With a history of doing more with less, Racing Point’s technical team is one that can be trusted to think on its feet. Thus it decided to use its new-found resource to embrace the Mercedes copy.
But throwing what was learned and pursued over the last few years out the window, and trying to master a different aerodynamic approach, is more than just a financial exercise. It’s an all-new technical challenge, with not a lot of time to perfect it. And this is where it becomes a gamble.
“You build up a knowledge base from a direction you take and every team has got a different group,” says Green.
It would do a disservice to Racing Point if fans felt it had taken a massive shortcut in building a pink Mercedes.
“They’re using different tools, different software, have different people making decisions and it’s difficult once you set off on a route [to change].
“We set off on this route many years ago along with a few other people who reverted from a lower rake car to a much higher Red Bull-type car. You build up years of data and information about what’s good and what’s bad and which direction to go.
“It [changing that for 2020] is as close to a clean sheet of paper as you can get. We’re trying to develop around a different philosophy. We don’t really know where that philosophy is going to take us, we just know roughly what direction to go in.

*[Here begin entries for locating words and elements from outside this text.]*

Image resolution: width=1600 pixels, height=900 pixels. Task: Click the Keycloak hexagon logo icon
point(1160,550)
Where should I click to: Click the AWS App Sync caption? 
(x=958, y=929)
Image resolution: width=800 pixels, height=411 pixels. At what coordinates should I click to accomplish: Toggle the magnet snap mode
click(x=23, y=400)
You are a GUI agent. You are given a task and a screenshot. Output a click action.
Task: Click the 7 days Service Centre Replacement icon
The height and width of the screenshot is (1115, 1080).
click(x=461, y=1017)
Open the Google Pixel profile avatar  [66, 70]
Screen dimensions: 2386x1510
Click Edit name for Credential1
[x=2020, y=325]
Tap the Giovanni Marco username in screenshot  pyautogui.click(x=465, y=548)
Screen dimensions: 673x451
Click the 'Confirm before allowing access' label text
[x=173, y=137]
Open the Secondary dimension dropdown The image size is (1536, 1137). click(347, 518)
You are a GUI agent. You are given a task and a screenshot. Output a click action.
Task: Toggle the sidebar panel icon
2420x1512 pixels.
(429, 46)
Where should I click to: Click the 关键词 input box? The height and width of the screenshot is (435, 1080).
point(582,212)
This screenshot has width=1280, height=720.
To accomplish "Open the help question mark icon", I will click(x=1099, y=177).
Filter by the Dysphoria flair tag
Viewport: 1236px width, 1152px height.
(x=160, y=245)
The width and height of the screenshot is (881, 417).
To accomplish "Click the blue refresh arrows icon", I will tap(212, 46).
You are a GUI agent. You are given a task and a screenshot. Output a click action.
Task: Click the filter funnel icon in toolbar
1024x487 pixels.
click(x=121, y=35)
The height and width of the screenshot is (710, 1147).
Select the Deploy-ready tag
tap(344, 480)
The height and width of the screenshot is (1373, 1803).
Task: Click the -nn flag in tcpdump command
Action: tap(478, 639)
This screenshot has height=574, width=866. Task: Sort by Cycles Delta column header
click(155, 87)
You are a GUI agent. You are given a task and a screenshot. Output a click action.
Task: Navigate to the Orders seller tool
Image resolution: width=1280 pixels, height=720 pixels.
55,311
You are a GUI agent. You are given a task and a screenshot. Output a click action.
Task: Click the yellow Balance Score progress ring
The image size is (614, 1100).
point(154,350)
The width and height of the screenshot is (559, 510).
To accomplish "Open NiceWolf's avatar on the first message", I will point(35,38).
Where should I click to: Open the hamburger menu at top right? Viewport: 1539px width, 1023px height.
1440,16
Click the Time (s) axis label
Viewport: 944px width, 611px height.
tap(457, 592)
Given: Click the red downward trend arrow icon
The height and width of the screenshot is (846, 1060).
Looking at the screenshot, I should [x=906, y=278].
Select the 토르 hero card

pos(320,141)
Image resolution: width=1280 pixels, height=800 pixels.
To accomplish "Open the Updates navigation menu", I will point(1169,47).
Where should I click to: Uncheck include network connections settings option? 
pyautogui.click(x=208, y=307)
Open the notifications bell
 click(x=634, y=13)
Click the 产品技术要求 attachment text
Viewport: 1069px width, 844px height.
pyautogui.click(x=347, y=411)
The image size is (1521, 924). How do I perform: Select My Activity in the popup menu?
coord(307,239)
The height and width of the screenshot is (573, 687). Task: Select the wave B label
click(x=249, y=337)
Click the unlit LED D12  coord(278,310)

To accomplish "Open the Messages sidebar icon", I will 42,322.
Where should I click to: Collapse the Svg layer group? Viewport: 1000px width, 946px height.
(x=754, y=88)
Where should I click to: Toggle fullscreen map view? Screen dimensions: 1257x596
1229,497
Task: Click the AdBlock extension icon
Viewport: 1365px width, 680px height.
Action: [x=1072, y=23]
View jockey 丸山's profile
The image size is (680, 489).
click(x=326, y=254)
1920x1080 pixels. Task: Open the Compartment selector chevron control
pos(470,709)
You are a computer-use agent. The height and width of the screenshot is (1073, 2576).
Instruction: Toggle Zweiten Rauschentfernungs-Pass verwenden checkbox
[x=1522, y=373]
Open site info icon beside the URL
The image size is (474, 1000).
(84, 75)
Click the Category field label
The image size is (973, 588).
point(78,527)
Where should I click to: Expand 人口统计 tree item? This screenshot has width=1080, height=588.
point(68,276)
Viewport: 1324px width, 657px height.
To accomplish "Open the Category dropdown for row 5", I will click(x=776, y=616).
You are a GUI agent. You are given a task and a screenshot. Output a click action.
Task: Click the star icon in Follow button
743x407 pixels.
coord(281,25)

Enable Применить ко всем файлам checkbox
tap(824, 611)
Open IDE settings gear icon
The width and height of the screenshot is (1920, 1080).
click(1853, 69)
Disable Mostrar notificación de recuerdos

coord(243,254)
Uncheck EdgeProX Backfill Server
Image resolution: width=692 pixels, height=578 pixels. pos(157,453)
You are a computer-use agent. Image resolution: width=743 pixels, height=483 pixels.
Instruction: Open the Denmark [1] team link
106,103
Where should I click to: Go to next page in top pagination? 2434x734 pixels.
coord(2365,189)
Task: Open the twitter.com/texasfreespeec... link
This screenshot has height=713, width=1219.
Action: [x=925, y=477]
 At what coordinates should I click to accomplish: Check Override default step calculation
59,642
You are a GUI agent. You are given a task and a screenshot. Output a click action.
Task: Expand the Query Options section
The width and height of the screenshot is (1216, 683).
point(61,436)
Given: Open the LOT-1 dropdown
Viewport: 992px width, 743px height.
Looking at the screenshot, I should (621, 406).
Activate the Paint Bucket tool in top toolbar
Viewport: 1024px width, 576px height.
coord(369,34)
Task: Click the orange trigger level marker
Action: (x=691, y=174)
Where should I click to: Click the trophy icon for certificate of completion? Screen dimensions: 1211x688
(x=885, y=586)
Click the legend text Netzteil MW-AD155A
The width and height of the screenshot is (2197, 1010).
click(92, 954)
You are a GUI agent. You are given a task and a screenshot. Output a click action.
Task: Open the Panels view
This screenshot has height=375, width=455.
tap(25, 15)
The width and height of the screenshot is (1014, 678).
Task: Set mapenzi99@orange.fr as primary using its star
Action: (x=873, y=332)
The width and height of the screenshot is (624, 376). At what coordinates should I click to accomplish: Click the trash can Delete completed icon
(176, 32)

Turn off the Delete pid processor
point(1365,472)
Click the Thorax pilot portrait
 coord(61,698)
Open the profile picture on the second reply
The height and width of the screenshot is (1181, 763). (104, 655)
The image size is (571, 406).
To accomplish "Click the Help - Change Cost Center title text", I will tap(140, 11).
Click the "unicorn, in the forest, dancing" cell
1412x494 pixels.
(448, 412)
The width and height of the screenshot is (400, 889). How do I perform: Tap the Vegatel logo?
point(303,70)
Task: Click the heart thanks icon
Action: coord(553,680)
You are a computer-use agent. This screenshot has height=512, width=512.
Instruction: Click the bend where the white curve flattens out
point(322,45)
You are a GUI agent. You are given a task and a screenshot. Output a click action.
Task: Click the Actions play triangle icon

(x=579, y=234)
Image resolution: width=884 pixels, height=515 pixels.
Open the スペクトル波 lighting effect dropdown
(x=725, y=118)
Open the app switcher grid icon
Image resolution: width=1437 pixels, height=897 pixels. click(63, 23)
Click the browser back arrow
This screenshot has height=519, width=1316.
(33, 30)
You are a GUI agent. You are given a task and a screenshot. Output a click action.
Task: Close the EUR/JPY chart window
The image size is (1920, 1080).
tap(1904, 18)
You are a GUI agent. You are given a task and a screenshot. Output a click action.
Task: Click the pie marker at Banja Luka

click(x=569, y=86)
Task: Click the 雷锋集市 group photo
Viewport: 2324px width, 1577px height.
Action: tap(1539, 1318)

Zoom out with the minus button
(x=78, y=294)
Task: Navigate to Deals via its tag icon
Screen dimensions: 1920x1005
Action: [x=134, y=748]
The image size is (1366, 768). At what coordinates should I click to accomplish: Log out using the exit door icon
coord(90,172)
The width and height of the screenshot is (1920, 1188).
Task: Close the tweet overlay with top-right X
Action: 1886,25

“Then it’s for us to do the learning and understanding.”
That process has started in earnest now the car has run on-track, and the early signs are encouraging because the drivers are reporting that there is a clear direction to improve. And in any case, it’s a short-term risk, because is in 2021 everything changes anyway with the sweeping technical overhaul that is coming in.
As a big proportion of intel is going to get thrown away at the end of this year, the risk of having to revert to the old concept if this change fails is not there.
It would do a disservice to Racing Point if fans felt it had taken a massive shortcut in building a pink Mercedes. There is still an awful amount of research and development to undertake, as well as actual manufacturing – the suspension systems, wishbones, chassis and aerodynamic surfaces, for example, are all Racing Point.
“I think we’ve taken a very, very big risk with what we’ve done,” insists Green. “It’s not insignificant and the amount of work that has to go into understanding another teams philosophy from the outside looking in is huge.
“I’m proud of everything. To get to where we started from six months ago to doing what we’re doing now is a tremendous effort.”
The results of the first week of testing offer the first sign of validation in what Racing Point has done. This is a team of people that has always found pride and success in being intelligent workers, not just in what they do but how they do it, and the RP20 looks another good example of that.
It is worth remembering that when the Racing Point name joined the grid, it was because the financial trouble that dogged Force India for so long finally caught up with the business. New ownership, big investment and (from 2021) Aston Martin works team status are all signs of ‘Team Silverstone’ having the financial firepower to take that efficiency to the next level.
When it is renamed Aston Martin in a year’s time, the Racing Point identity will disappear from F1 in very different circumstances to how it joined the grid.
If it comes anywhere near to mastering what Mercedes has made work so effectively, it might well depart it in a blaze of glory.